Le Festival du Domaine Forget, dont l’édition 2020 est annulée, a annoncé jeudi la tenue de trois « concerts évasion » diffusés sur Internet, les dimanches 14 juin, 12 juillet et 2 août à 17 h. Le public sera invité à verser une « contribution solidaire » afin d’encourager l’institution. Pour le rendez-vous du 12 juin, réunissant Marie-Nicole Lemieux et Louis Lortie, vous êtes incités à faire une « demande spéciale » entre le 1er et le 5 juin sur le site Facebook du festival. L’œuvre choisie sera chantée le 12.

Le concours de composition Do Mi Si La Do Ré (Domicile adoré) de la Fondation Jeunesses Musicales Canada comprendra désormais deux prix distincts : des Prix artistiques attribués par un jury et le Prix de participation déterminé par un vote populaire sur Internet. Les votes sont liés à des dons reversés aux candidats, selon le principe « un donateur = un vote ». Les candidats admissibles soumis au vote populaire sont tous en lice et n’ont pas été filtrés par un jury préliminaire. Si, donc, vous voulez vous adonner à l’exercice, 172 vidéos vous attendent !

L’Orchestre symphonique de Montréal diffuse cette fin de semaine son concert Halloween de 2015 qui fit l’objet d’un enregistrement chez Decca. Le concert mis en ligne lundi, avec Petrouchka enregistré en tournée à la Philharmonie de Cologne en 2014, restera disponible jusqu’à jeudi prochain et le Concerto pour violoncelle de Schumann avec Truls Mørk jusqu’à lundi. L’Orchestre Métropolitain diffuse une prestation au Musée d’art contemporain.

Opéra russe, la suite

Si certains pensent avoir fait le tour des streamings gratuits, qu’ils se ravisent : on peut être lassé des mosaïques, blasé de voir des artistes se désennuyer en s’enregistrant avec un iPhone dans leur salon, mais on ne peut pas nier l’enrichissement culturel exceptionnel de la manne qui nous est proposée.

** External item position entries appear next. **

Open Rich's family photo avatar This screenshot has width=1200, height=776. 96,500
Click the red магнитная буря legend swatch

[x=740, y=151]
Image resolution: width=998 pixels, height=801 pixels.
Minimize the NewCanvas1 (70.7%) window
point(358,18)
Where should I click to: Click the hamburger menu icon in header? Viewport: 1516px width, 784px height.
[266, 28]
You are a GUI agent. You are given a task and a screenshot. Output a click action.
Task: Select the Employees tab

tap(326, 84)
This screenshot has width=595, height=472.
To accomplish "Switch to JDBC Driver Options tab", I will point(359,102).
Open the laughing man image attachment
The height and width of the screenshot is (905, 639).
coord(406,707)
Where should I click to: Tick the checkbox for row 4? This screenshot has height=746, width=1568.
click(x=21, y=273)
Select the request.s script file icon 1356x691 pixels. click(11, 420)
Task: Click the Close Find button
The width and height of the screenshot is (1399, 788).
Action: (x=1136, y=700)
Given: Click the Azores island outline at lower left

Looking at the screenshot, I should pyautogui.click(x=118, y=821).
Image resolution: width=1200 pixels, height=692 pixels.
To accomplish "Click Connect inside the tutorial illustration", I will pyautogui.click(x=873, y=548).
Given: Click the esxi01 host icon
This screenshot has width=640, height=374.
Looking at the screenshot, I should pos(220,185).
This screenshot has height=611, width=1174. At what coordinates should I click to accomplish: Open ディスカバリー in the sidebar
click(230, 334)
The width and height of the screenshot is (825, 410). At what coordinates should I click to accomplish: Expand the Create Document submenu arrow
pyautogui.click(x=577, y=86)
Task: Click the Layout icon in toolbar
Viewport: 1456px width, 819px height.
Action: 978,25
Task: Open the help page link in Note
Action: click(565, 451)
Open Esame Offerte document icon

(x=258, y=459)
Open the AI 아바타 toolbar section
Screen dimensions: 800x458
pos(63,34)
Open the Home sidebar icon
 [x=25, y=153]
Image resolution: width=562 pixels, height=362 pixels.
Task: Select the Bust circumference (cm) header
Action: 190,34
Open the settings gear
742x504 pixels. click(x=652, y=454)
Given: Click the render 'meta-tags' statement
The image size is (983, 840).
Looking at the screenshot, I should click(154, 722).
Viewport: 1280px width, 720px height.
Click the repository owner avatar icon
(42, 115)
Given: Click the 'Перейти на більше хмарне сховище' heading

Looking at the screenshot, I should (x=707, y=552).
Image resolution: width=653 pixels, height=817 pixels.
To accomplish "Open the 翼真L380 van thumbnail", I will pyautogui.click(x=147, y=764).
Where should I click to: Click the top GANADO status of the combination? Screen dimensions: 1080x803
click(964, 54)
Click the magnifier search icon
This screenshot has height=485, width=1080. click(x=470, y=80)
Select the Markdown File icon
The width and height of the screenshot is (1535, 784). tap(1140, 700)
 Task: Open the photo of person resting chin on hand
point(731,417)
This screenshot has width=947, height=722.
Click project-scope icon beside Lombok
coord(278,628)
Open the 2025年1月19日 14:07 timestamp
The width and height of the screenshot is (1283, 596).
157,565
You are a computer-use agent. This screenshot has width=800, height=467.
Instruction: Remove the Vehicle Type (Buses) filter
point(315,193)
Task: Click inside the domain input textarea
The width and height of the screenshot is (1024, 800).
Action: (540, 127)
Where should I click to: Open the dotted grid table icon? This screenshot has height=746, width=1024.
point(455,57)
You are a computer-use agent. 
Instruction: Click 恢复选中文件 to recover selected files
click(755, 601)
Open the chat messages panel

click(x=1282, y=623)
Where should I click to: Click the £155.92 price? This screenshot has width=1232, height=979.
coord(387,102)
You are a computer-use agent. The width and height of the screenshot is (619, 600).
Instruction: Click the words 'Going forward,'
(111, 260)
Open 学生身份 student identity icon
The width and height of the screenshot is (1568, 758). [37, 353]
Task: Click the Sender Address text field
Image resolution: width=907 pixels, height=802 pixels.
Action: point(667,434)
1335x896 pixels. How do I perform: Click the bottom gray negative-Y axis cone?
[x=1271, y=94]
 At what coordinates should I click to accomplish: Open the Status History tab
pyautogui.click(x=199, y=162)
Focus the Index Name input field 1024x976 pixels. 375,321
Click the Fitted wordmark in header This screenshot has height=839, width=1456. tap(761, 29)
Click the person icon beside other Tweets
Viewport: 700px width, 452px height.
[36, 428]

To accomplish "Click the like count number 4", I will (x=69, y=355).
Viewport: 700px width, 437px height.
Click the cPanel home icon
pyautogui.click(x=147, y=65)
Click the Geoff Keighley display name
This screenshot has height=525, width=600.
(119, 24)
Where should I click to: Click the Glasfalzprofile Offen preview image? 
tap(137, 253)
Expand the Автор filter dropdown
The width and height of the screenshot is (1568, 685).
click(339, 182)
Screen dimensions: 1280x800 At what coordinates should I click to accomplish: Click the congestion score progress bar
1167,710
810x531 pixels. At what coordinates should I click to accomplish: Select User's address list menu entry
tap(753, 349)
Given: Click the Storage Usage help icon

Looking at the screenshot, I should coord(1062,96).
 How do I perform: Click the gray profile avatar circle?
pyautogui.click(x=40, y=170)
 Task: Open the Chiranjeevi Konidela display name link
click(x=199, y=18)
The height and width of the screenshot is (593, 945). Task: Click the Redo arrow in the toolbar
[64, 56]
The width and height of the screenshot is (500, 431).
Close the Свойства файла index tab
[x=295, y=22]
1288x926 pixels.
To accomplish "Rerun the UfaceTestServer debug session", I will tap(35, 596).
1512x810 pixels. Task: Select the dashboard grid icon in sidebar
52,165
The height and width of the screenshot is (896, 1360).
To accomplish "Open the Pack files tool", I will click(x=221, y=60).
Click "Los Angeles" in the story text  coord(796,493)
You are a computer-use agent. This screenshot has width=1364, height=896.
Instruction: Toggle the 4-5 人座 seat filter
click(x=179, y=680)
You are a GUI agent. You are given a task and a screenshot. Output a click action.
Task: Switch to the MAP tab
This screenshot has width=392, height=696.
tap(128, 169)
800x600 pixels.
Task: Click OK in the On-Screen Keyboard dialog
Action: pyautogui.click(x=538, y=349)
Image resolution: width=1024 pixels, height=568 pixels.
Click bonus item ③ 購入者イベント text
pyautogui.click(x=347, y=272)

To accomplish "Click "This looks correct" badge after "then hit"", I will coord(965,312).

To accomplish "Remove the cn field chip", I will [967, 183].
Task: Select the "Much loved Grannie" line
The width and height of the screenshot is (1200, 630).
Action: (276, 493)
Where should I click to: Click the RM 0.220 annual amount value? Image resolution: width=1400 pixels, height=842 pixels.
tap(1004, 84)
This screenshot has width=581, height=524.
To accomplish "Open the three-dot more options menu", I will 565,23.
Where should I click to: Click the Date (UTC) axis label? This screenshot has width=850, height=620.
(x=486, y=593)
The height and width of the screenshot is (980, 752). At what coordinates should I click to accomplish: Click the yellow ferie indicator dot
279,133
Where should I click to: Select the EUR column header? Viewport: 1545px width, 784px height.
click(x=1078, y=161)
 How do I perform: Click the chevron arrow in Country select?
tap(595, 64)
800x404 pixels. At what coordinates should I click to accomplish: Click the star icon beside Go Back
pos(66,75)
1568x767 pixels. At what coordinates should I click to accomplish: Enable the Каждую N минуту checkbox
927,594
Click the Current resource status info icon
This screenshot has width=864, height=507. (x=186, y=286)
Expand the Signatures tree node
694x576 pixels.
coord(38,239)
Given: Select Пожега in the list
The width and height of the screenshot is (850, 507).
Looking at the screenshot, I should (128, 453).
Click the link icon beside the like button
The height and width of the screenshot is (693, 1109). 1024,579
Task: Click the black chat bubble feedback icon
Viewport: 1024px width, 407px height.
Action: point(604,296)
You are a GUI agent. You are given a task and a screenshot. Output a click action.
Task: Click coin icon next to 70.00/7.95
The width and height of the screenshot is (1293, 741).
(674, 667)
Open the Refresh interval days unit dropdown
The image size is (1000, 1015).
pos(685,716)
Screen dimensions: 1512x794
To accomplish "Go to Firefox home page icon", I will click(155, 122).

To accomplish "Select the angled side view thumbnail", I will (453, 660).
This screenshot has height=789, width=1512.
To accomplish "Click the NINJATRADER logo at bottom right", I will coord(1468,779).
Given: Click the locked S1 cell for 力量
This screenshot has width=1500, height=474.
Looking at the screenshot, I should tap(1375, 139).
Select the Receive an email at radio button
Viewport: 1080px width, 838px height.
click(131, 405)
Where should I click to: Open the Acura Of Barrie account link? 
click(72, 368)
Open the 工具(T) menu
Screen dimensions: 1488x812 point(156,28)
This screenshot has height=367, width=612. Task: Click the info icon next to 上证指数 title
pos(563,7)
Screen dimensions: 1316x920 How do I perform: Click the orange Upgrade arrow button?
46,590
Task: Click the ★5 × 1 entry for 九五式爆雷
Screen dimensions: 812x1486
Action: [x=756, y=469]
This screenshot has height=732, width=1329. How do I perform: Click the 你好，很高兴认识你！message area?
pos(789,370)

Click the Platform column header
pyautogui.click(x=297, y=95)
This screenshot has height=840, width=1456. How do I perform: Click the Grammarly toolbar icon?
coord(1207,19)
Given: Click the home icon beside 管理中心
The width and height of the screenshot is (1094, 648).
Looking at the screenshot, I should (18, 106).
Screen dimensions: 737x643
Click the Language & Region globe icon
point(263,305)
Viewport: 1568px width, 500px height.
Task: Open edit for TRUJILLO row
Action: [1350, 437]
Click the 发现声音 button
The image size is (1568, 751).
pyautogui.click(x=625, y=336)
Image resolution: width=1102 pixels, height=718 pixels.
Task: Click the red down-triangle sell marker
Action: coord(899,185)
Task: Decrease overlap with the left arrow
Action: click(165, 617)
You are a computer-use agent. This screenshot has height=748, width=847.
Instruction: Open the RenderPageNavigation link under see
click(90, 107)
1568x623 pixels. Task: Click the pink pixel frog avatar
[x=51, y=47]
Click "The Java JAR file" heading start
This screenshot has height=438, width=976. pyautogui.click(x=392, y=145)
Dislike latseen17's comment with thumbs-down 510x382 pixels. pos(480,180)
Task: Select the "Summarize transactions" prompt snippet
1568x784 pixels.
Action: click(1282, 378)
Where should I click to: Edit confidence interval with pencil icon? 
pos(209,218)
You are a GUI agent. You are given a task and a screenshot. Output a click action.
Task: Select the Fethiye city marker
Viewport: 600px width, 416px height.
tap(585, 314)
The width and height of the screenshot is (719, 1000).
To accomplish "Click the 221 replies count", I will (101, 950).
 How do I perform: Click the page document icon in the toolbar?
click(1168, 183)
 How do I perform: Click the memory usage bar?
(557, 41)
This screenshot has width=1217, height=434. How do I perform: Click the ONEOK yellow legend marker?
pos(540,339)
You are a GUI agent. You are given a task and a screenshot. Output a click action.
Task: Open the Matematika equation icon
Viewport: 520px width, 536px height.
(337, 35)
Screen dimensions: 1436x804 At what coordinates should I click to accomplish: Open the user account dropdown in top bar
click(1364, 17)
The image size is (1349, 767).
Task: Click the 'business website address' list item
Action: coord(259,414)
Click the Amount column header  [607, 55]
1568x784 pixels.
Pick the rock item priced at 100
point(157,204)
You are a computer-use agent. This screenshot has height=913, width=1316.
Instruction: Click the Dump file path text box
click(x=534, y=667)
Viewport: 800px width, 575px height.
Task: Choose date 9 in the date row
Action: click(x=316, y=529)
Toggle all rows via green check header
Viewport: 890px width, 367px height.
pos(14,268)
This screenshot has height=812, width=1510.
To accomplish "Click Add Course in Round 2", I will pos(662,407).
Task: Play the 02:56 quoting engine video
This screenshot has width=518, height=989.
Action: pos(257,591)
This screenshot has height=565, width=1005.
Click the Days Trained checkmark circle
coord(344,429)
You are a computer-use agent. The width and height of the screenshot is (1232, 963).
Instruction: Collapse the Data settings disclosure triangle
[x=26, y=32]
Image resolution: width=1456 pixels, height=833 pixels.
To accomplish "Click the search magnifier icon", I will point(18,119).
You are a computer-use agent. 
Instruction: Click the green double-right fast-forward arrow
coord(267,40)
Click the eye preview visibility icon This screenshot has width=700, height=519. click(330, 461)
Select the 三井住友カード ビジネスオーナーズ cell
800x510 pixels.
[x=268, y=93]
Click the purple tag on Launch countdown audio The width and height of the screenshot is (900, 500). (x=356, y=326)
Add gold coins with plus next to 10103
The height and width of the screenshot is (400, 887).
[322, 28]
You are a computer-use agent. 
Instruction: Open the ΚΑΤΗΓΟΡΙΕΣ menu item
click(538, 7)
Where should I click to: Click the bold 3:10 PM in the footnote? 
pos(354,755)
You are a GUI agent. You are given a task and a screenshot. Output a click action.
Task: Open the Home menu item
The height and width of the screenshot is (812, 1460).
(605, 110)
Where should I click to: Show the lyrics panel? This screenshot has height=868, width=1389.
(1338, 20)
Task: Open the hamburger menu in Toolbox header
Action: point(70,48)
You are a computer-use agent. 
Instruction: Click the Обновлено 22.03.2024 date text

Poursuivons ainsi l’exploration de l’œuvre lyrique de Rimski-Korsakov. Après Tsar saltan à Bruxelles et Kitège à Amsterdam voici Le coq d’or dans la troisième vague proposée par le Théâtre de la Monnaie de Bruxelles.

Comme souvent, il y a le conte et ses aboutissants. Le paresseux tsar Dodon veut passer toutes ses journées au lit, ce qui est incompatible avec la protection du territoire de son royaume. Un astrologue lui propose alors un coq d’or qui le réveillera à chaque fois que ses frontières sont en danger. La récompense promise par le tsar à l’astrologue sera source d’embrouilles et de meurtres, le conte se politisant peu à peu en une fascinante allégorie. Histoire formidable, lecture à tiroirs, musique superbe, direction d’Alain Altinoglu, mise en scène de Laurent Pelly, distribution très honorable.

C’est un véritable festival d’opéra russe, tous ces opéras que nous ne voyons jamais ici, que nous propose le Web avec Guerre et paix de Prokofiev capté au Théâtre Stanislavski de Moscou en attendant, surtout, dimanche, l’abrasive Foire de Sorotchinski de Moussorgski (reconstitution Pavel Lamm, orchestration Vissarion Chebaline) vue par Barrie Kosky à l’Opéra Comique de Berlin.

Beaucoup plus convenu, Operavision diffusera aussi à compter de ce vendredi Boris Godounov capté en 2014 en plein air devant la cathédrale Alexandre Nevski de Sofia. Il s’agit de la première version, sans l’acte polonais, où le tsar (excellent Martin Tsonev) joue un plus grand rôle que le peuple. Spectacle agréable, connu par son édition DVD, pas prioritaire par rapport aux trois autres.

En opéra contemporain, on ira découvrir Breaking the Waves de Missy Mazzoli d’après le film de Lars von Trier à Opera Philadelphia à compter de ce vendredi 29 mai, car Mazzoli est une des compositrices auxquelles Yannick Nézet-Séguin a commandé un opéra.

En concert, on ne manquera pas, une fois encore, la soirée du Carnegie Hall : un récital Beethoven, Schumann, Prokofiev de Daniil Trifonov. La Philharmonie de Paris propose au cœur d’un premier concert de déconfinement, donné sans public, un superbe Siegfried Idyll de Wagner dans une ambiance frigide. Mais l’objet de curiosité de la semaine se trouve à la chaîne de télévision publique taïwanaise PTS, samedi 30 mai à 7 h 30 du matin heure de Montréal : le premier grand concert symphonique devant public. Les 677 élus dans l’assistance écouteront la Gran Partita de Mozart et la Sérénade de Dvorak. On se serait attendu à plus cossu et flamboyant pour un pays champion de la lutte contre la COVID-19.